[Haskell-cafe] data.binary get reading beyond end of input bytestring?

Thu Jul 29 02:53:11 EDT 2010

On 28 July 2010 23:32, Gregory Collins <greg at gregorycollins.net> wrote:
> Conrad Parker <conrad at metadecks.org> writes:
>
>> Hi,
>>
>> I am reading data from a file as strict bytestrings and processing
>> them in an iteratee. As the parsing code uses Data.Binary, the
>> strict bytestrings are then converted to lazy bytestrings (using
>> fromWrap which Gregory Collins posted here in January:
>>
>> -- | wrapped bytestring -> lazy bytestring
>> fromWrap :: I.WrappedByteString Word8 -> L.ByteString
>> fromWrap = L.fromChunks . (:[]) . I.unWrap
>
> This just makes a 1-chunk lazy bytestring:
>
>    (L.fromChunks . (:[])) :: S.ByteString -> L.ByteString
>
>
>> ).
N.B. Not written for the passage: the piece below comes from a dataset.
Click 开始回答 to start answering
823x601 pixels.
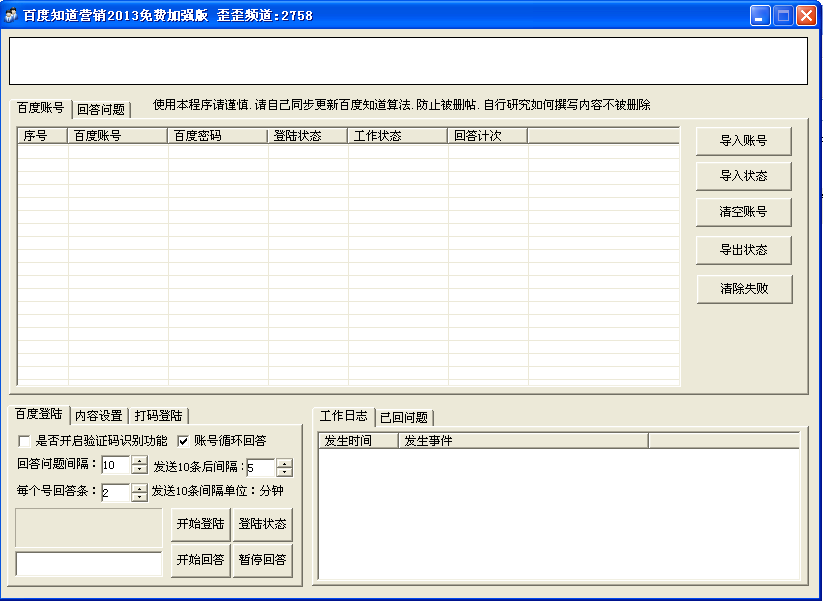point(200,560)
The parsing is then done with the library function
>> Data.Binary.Get.runGetState:
>>
>> -- | Run the Get monad applies a 'get'-based parser on the input
>> -- ByteString. Additional to the result of get it returns the number of
>> -- consumed bytes and the rest of the input.
>> runGetState :: Get a -> L.ByteString -> Int64 -> (a, L.ByteString, Int64)
>>
>> The issue I am seeing is that runGetState consumes more bytes than the
>> length of the input bytestring, while reporting an
>> apparently successful get (ie. it does not call error/fail). I was
>> able to work around this by checking if the bytes consumed > input
>> length, and if so to ignore the result of get and simply prepend the
>> input bytestring to the next chunk in the continuation.
>
> Something smells fishy here. I have a hard time believing that binary is
> reading more input than is available? Could you post more code please?
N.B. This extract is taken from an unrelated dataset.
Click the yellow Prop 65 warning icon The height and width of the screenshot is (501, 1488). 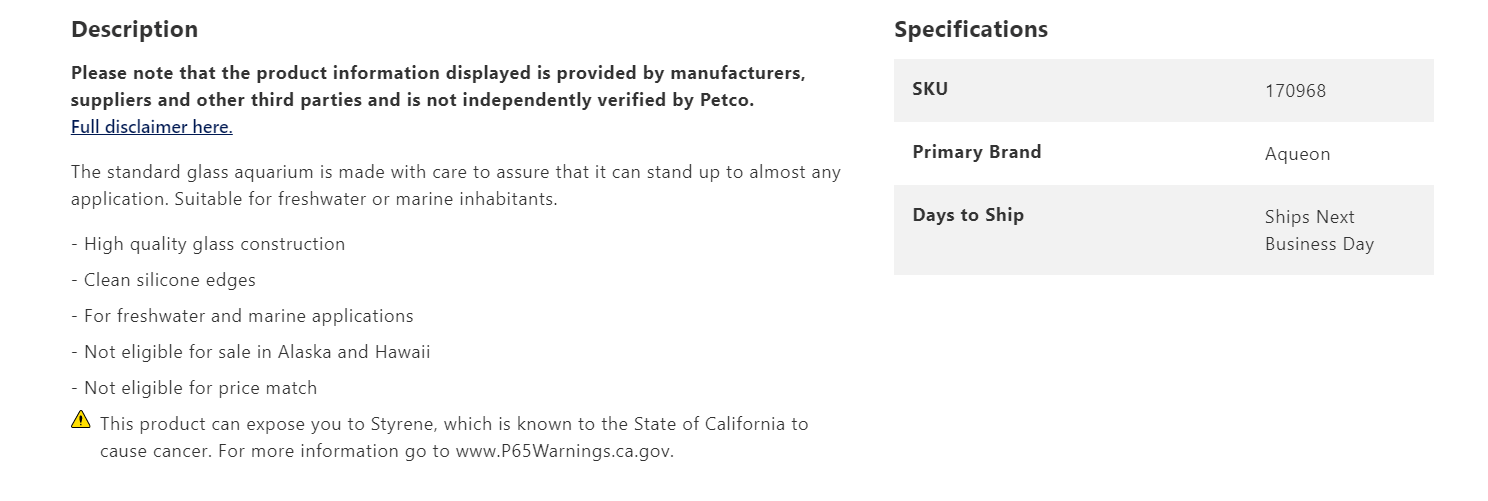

The issue seems to just be the return value for "bytes consumed" from
getLazyByteString. Here's a small example.

conrad at hunter:~/src/haskell/binary-overrun$ cat overrun.hs
{-# LANGUAGE OverloadedStrings #-}

import Data.Binary
import Data.Binary.Get
import qualified Data.ByteString.Lazy.Char8 as C

data TenChars = TenChars C.ByteString deriving (Show)

instance Binary TenChars where
    get = getLazyByteString 10 >>= return . TenChars
    put = undefined

consume bs = do
    let (ret, rem, len) = runGetState (get :: Get TenChars) bs 0
    putStrLn $ "Input: " ++ show bs ++ ", length " ++ (show $ C.length bs)
    putStrLn $ "    consumed " ++ (show len) ++ " bytes without error."
    putStrLn $ "    Output: " ++ show ret
    putStrLn $ "    Remain: " ++ show rem

main = do
    consume "1234567890ABCDE"
    consume "1234567890"
    consume "12345"
conrad at hunter:~/src/haskell/binary-overrun$ ./overrun
Input: Chunk "1234567890ABCDE" Empty, length 15
    consumed 10 bytes without error.
    Output: TenChars (Chunk "1234567890" Empty)
    Remain: Chunk "ABCDE" Empty
Input: Chunk "1234567890" Empty, length 10
    consumed 10 bytes without error.
    Output: TenChars (Chunk "1234567890" Empty)
    Remain: Empty
Input: Chunk "12345" Empty, length 5
    consumed 10 bytes without error.
    Output: TenChars (Chunk "12345" Empty)
    Remain: Empty

Here, the third example claims to have consumed 10 bytes out of the
available 5, and does not fail. The issue is that this return value
cannot be used for maintaining offsets. It is documented that it will
not fail, but the returned len value seems to be incorrect.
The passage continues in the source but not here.